Material for this task Block Start

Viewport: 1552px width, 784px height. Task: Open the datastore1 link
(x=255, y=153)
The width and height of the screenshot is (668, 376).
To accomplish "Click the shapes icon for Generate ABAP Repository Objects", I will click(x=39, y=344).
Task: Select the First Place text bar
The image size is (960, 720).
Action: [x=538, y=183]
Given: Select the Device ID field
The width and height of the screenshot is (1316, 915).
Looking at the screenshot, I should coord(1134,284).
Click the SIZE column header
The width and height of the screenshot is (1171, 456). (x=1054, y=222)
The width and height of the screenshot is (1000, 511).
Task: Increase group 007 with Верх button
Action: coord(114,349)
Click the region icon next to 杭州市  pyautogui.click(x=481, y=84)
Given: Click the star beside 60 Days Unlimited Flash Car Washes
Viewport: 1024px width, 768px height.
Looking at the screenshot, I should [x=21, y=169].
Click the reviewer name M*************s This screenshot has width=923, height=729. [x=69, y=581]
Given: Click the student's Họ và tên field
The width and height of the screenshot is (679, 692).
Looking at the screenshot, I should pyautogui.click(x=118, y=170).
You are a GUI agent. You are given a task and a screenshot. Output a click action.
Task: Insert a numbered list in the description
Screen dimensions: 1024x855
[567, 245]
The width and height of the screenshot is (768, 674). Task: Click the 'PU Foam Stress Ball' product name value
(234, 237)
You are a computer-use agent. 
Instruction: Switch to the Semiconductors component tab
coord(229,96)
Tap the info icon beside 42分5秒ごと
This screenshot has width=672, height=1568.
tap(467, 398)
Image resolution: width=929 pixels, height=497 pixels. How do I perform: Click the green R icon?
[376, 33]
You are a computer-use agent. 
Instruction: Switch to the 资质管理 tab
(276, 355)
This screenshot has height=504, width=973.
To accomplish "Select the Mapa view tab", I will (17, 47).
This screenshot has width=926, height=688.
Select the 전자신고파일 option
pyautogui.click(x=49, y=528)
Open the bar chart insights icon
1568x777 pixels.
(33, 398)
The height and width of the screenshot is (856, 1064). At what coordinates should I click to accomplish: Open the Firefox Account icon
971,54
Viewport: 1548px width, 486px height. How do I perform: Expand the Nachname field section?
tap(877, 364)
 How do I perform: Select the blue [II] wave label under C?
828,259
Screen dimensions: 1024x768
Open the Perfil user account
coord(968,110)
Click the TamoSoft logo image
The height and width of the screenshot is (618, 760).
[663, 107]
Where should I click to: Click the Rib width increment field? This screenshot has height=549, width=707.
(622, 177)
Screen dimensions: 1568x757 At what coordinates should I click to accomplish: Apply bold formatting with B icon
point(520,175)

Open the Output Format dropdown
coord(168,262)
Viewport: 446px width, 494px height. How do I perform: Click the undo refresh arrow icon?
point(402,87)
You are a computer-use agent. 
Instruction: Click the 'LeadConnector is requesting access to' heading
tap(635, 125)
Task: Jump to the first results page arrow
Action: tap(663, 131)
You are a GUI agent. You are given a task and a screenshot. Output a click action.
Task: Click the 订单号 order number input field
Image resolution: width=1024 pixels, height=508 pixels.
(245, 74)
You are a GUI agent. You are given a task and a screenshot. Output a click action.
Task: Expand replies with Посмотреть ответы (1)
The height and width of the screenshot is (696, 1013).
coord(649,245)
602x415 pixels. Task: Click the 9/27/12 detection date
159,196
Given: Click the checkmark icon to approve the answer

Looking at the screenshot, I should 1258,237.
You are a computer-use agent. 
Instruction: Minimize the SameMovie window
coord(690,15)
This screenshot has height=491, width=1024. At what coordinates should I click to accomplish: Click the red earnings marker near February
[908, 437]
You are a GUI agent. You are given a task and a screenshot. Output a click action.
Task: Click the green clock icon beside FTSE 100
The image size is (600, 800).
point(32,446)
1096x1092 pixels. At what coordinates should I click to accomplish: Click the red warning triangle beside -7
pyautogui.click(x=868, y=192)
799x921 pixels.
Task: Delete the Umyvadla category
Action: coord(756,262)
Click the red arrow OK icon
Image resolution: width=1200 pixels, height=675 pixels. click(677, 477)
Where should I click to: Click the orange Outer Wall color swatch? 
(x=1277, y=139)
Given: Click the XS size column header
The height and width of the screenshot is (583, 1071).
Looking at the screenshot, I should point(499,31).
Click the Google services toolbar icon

Material for this task Block End

Your objective:
Copy each entry exactly, leaving every line as it is.

Task output:
Viewport: 1552px width, 784px height. Task: Open the datastore1 link
(x=255, y=153)
The width and height of the screenshot is (668, 376).
To accomplish "Click the shapes icon for Generate ABAP Repository Objects", I will click(x=39, y=344).
Task: Select the First Place text bar
The image size is (960, 720).
Action: [x=538, y=183]
Given: Select the Device ID field
The width and height of the screenshot is (1316, 915).
Looking at the screenshot, I should coord(1134,284).
Click the SIZE column header
The width and height of the screenshot is (1171, 456). (x=1054, y=222)
The width and height of the screenshot is (1000, 511).
Task: Increase group 007 with Верх button
Action: coord(114,349)
Click the region icon next to 杭州市  pyautogui.click(x=481, y=84)
Given: Click the star beside 60 Days Unlimited Flash Car Washes
Viewport: 1024px width, 768px height.
Looking at the screenshot, I should [x=21, y=169].
Click the reviewer name M*************s This screenshot has width=923, height=729. [x=69, y=581]
Given: Click the student's Họ và tên field
The width and height of the screenshot is (679, 692).
Looking at the screenshot, I should pyautogui.click(x=118, y=170).
You are a GUI agent. You are given a task and a screenshot. Output a click action.
Task: Insert a numbered list in the description
Screen dimensions: 1024x855
[567, 245]
The width and height of the screenshot is (768, 674). Task: Click the 'PU Foam Stress Ball' product name value
(234, 237)
You are a computer-use agent. 
Instruction: Switch to the Semiconductors component tab
coord(229,96)
Tap the info icon beside 42分5秒ごと
This screenshot has width=672, height=1568.
tap(467, 398)
Image resolution: width=929 pixels, height=497 pixels. How do I perform: Click the green R icon?
[376, 33]
You are a computer-use agent. 
Instruction: Switch to the 资质管理 tab
(276, 355)
This screenshot has height=504, width=973.
To accomplish "Select the Mapa view tab", I will (17, 47).
This screenshot has width=926, height=688.
Select the 전자신고파일 option
pyautogui.click(x=49, y=528)
Open the bar chart insights icon
1568x777 pixels.
(33, 398)
The height and width of the screenshot is (856, 1064). At what coordinates should I click to accomplish: Open the Firefox Account icon
971,54
Viewport: 1548px width, 486px height. How do I perform: Expand the Nachname field section?
tap(877, 364)
 How do I perform: Select the blue [II] wave label under C?
828,259
Screen dimensions: 1024x768
Open the Perfil user account
coord(968,110)
Click the TamoSoft logo image
The height and width of the screenshot is (618, 760).
[663, 107]
Where should I click to: Click the Rib width increment field? This screenshot has height=549, width=707.
(622, 177)
Screen dimensions: 1568x757 At what coordinates should I click to accomplish: Apply bold formatting with B icon
point(520,175)

Open the Output Format dropdown
coord(168,262)
Viewport: 446px width, 494px height. How do I perform: Click the undo refresh arrow icon?
point(402,87)
You are a computer-use agent. 
Instruction: Click the 'LeadConnector is requesting access to' heading
tap(635, 125)
Task: Jump to the first results page arrow
Action: tap(663, 131)
You are a GUI agent. You are given a task and a screenshot. Output a click action.
Task: Click the 订单号 order number input field
Image resolution: width=1024 pixels, height=508 pixels.
(245, 74)
You are a GUI agent. You are given a task and a screenshot. Output a click action.
Task: Expand replies with Посмотреть ответы (1)
The height and width of the screenshot is (696, 1013).
coord(649,245)
602x415 pixels. Task: Click the 9/27/12 detection date
159,196
Given: Click the checkmark icon to approve the answer

Looking at the screenshot, I should 1258,237.
You are a computer-use agent. 
Instruction: Minimize the SameMovie window
coord(690,15)
This screenshot has height=491, width=1024. At what coordinates should I click to accomplish: Click the red earnings marker near February
[908, 437]
You are a GUI agent. You are given a task and a screenshot. Output a click action.
Task: Click the green clock icon beside FTSE 100
The image size is (600, 800).
point(32,446)
1096x1092 pixels. At what coordinates should I click to accomplish: Click the red warning triangle beside -7
pyautogui.click(x=868, y=192)
799x921 pixels.
Task: Delete the Umyvadla category
Action: coord(756,262)
Click the red arrow OK icon
Image resolution: width=1200 pixels, height=675 pixels. click(677, 477)
Where should I click to: Click the orange Outer Wall color swatch? 
(x=1277, y=139)
Given: Click the XS size column header
The height and width of the screenshot is (583, 1071).
Looking at the screenshot, I should point(499,31).
Click the Google services toolbar icon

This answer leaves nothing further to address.